Writing really is a process of discovery, a form of thinking. You don’t know what you’ll end up writing until you actually sit down and write it.

My frantic Czeslaw Milosz dissertation writing reminded me of this once more last night, around midnight. I got so amped up that I was taking apart our dehumidifier (trying to fix it) at one in the morning. Admittedly, that didn’t go so well.
Right now I’m rifling through the earliest poems written by Czeslaw Milosz. I’m presently working on “The Sun” and its frankly Thomistic foundations. Actually, I keep finding the Dumb Ox hiding in Milosz’s poetry all the time. Here’s the Milosz poem:
“All colors come from the sun. And it does not have
Any particular color, for it contains them all.
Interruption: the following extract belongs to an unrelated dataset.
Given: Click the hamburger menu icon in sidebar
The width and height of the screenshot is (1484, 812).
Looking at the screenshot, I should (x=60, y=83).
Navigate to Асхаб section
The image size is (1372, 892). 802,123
And the whole Earth is like a poem
While the sun above represents the artist.
Whoever wants to paint the variegated world
Let him never looks straight up at the sun
Or he will lose the memory of things he has seen.
Only burning tears will stay in his eyes.
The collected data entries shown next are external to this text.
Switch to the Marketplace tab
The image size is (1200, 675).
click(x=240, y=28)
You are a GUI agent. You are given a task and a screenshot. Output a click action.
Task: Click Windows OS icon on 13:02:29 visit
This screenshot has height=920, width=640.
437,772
Let him kneel down, lower his face to the grass,
And look at light reflected by the ground.
There he will find everything we have lost:
The stars and the roses, the dusks and the dawns.”
How great is this? I remembered that the sun is an old Christian symbol for Christ. I looked into George Ferguson’s indispensable classic Signs & Symbols in Christian Art to make sure I didn’t miss anything. Here’s what I found to my surprise:
“The sun is symbolic of Christ, this interpretation being based on the prophecy of Malachi 4:2: ‘But unto you that fear my name shall the Sun of righteousness arise with healing in his wings.’ The sun and moon are used as attributes of the Virgin Mary, referring to the ‘woman clothed with the sun, and the moon under her feet’ (Revelation 12:1). The sun and moon are often represented in scenes of the Crucifixion to indicate the sorrow of all creation at the death of Christ. St. Thomas Aquinas is sometimes depicted with a sun on his breast [like here].”
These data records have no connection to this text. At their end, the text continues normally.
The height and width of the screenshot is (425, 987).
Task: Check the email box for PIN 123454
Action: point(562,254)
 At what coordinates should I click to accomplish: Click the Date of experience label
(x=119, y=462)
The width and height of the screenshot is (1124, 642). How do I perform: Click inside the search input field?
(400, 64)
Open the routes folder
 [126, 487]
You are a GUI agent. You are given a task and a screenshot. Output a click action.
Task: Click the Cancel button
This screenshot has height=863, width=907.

I honestly couldn’t have made up anything that would have lined up with my own intentions more than that last sentence!
Kevin Mongrain’s The Systematic Thought of Hans Urs von Balthasar was the final great discovery of the night. Mongrain quotes a passage in von Balthasar’s Origen: Spirit and Fire that mirrors the profoundly incarnational logic of the last three lines from the Milosz poem above (“Let him kneel down, lower his face to the grass, / And look at light reflected by the ground. / There he will find everything we have lost”).
Here is the passage. Let the metaphor and its implications linger in your mind:
“[The Incarnation is like] a wave of the sea which, rushing up on the flat beach, runs out, even thinner and more transparent, and does not return to its source but sinks into the sand and disappears.”